Congratulations to castor28 for a correct solution to this week's POTW, which was B-3 in the 2001 Putnam Archive. castor28's solution follows:

[sp]The idea is to group the terms of the sum by value of $k=\langle n\rangle$. Let us write $T(k)$ for the sum of the terms with a fixed value of $k$.

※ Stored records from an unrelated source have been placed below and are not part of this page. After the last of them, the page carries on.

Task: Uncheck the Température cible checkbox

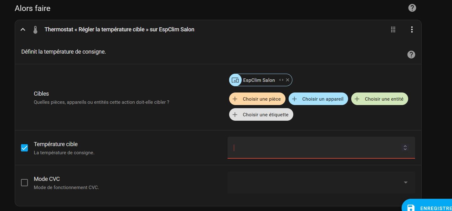Action: click(24, 148)
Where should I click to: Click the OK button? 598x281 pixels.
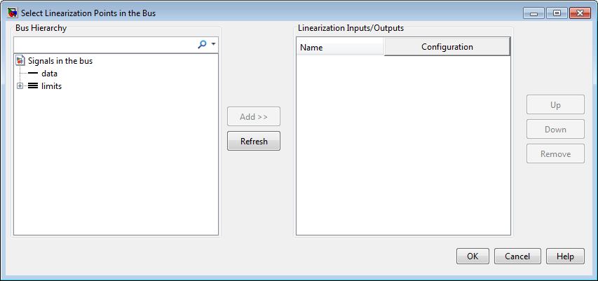click(x=473, y=256)

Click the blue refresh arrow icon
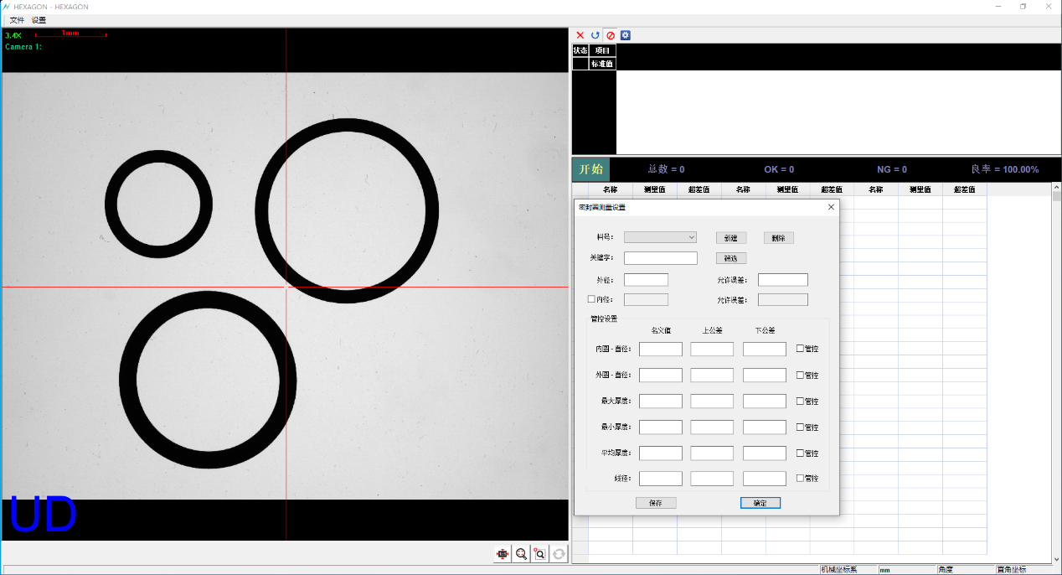point(595,35)
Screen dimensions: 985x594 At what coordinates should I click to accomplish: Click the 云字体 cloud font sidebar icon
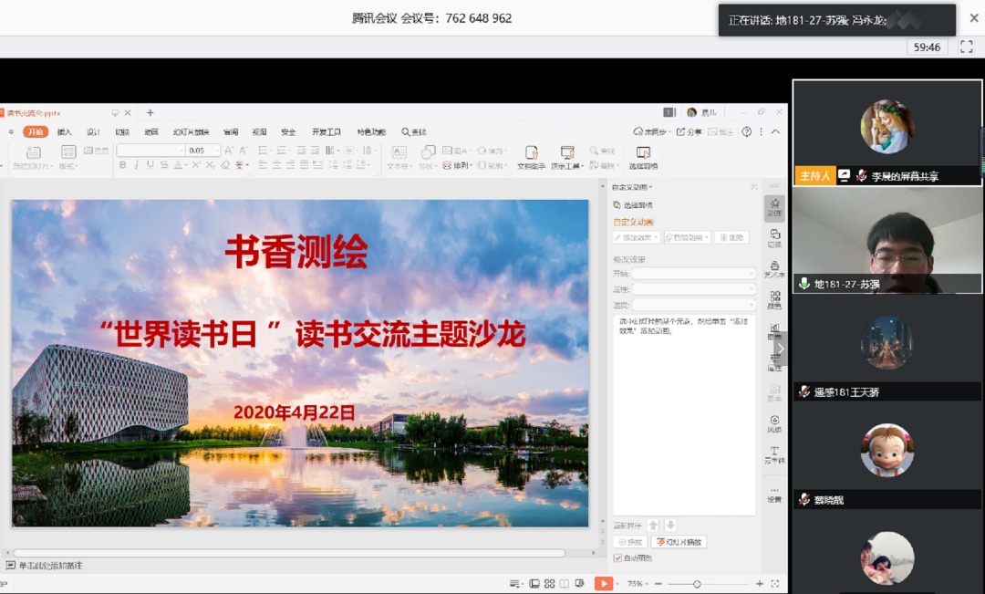click(774, 455)
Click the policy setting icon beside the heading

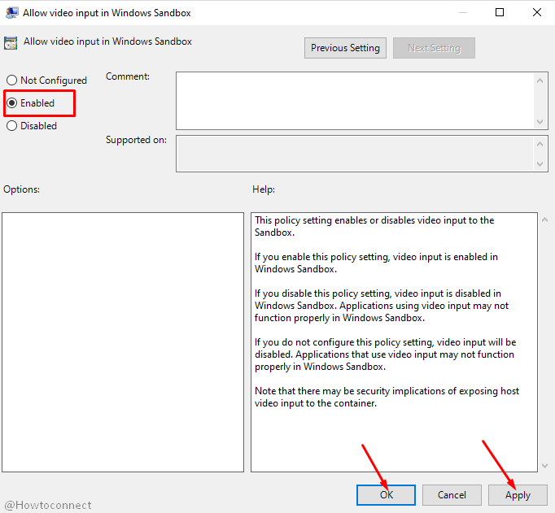[11, 42]
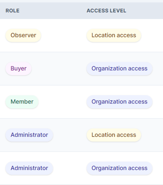Sort by the ROLE column header

(13, 11)
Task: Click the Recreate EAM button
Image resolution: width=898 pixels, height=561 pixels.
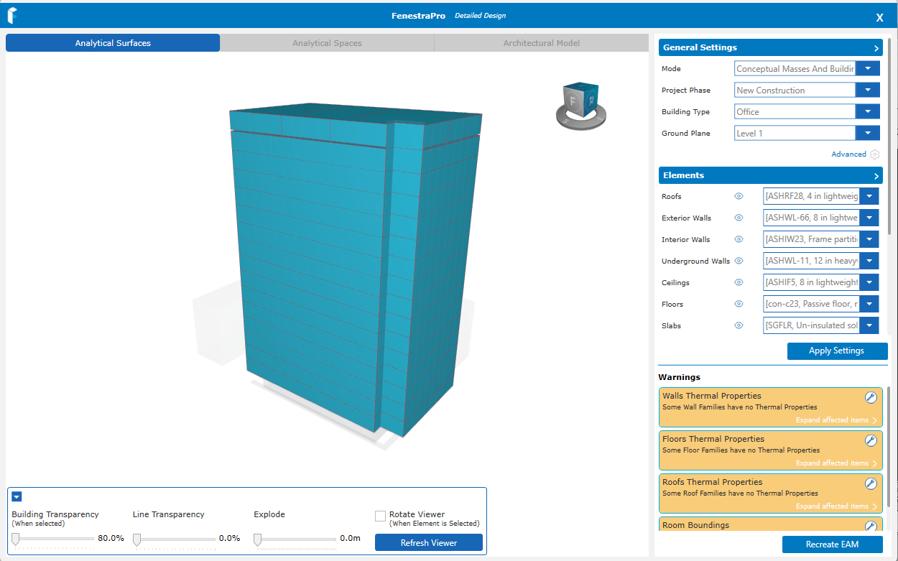Action: 832,544
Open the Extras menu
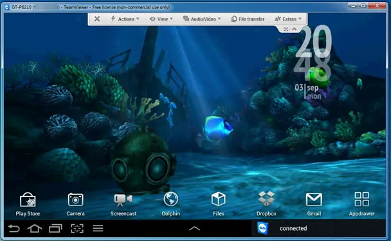The height and width of the screenshot is (241, 391). (x=287, y=19)

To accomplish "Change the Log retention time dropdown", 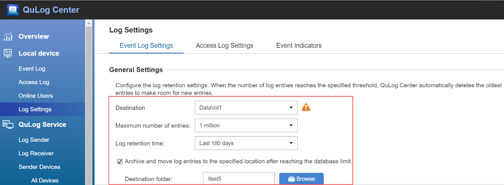I will [246, 143].
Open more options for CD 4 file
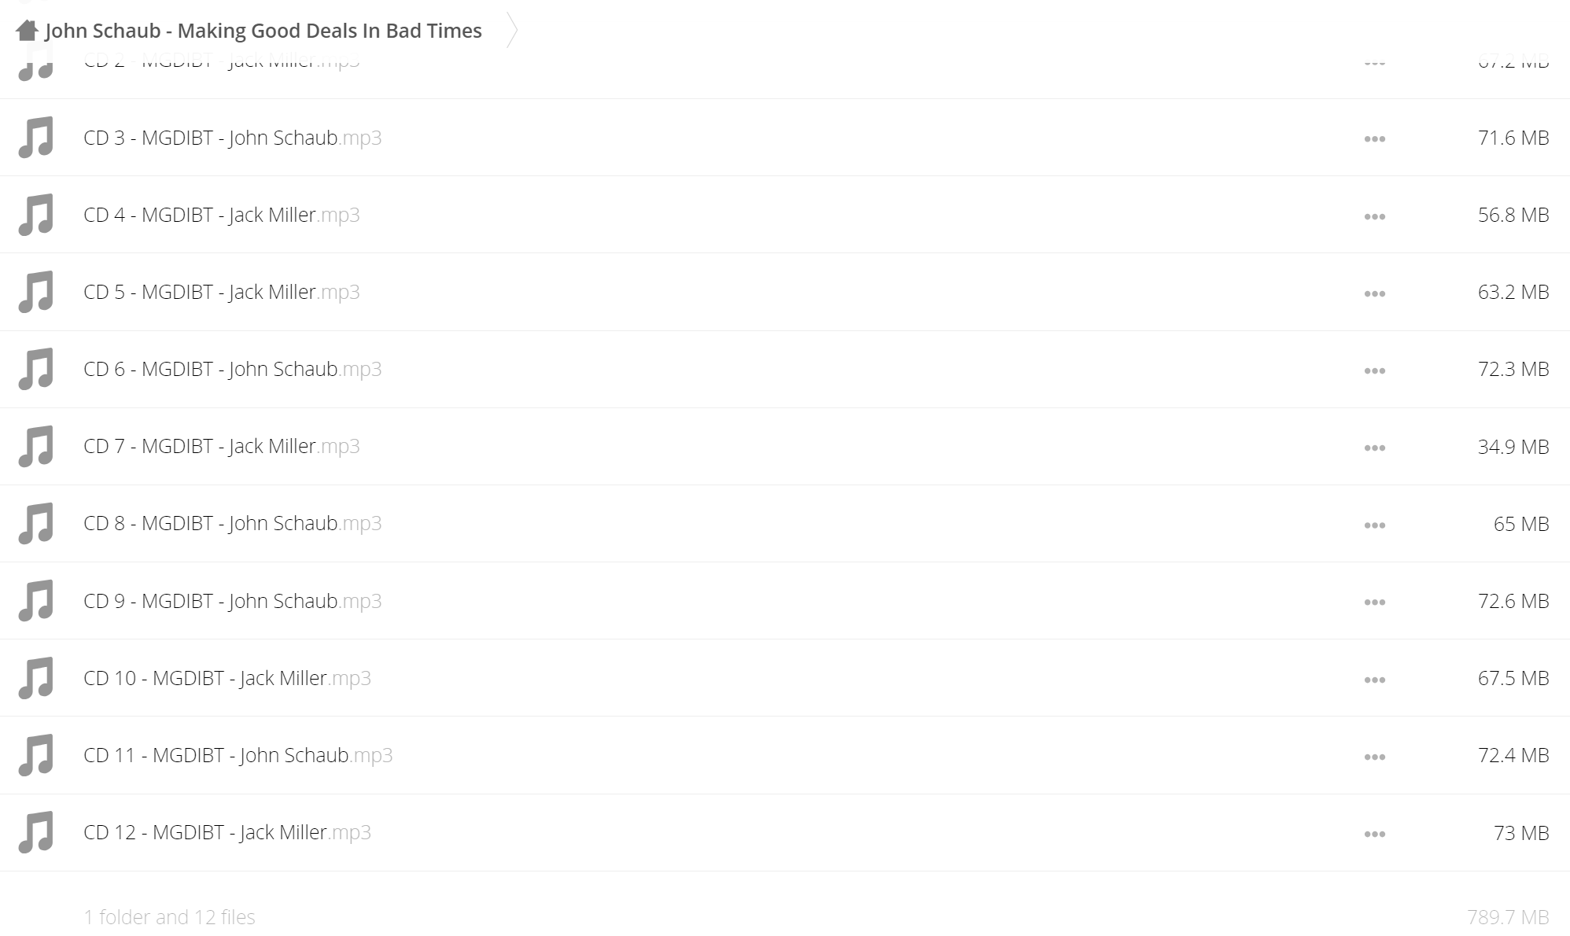The width and height of the screenshot is (1570, 936). click(1375, 216)
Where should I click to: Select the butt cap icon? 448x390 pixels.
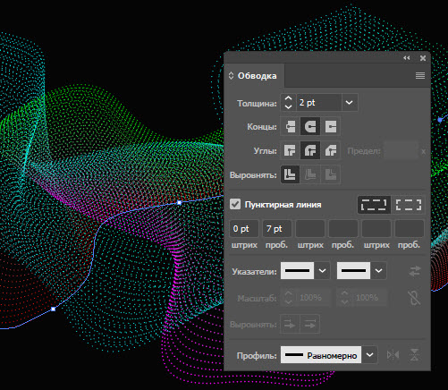[x=290, y=126]
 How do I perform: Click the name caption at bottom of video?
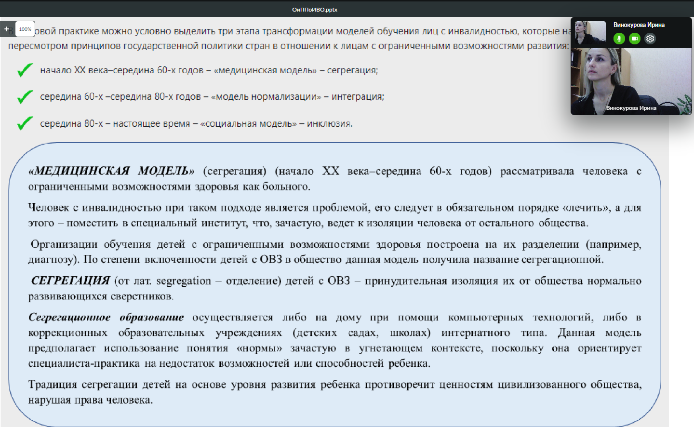(x=631, y=108)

These terms correspond to values of $n$ in the range $\lceil (k - 1/2)^2\rceil \cdots \lfloor (k+1/2)^2\rfloor$, which boils down to $k^2-k+1\leq n \leq k^2+k$; this range contains $2k$ terms.

We have:
$$ \begin{aligned}
T(k) &= (2^k + 2^{-k})\sum_{n=k^2-k+1}^{k^2+k}{2^{-n}}\\
&=(2^k + 2^{-k}) (2^{-(k^2-k+1)}+\cdots+2^{-(k^2+k)})\\
&=(2^k + 2^{-k})(2^{2k}-1)2^{-k(k+1)}
\end{aligned}
$$

After simplification, we get:
$$ T(k) = 2^{-k(k-2)} - 2^{-k(k+2)} = T_1(k) - T_2(k)$$
We see that $T_1(k+2) = T_2(k)$. This means that, if we break down the sum as $S = S_1 + S_2$, where $S_1$ contains the terms with odd $k$ and $S_2$ contains the terms with even $k$, we get two telescoping sums: $T(k) + T(k+2) = T_1(k) + T_2(k+2)$.

As $T_2(k)\rightarrow 0$ when $k\rightarrow\infty$, we have $S_1=T_1(1)=2$ and $S_2=T_1(2)=1$ giving $3$ as the value of the sum.[/sp]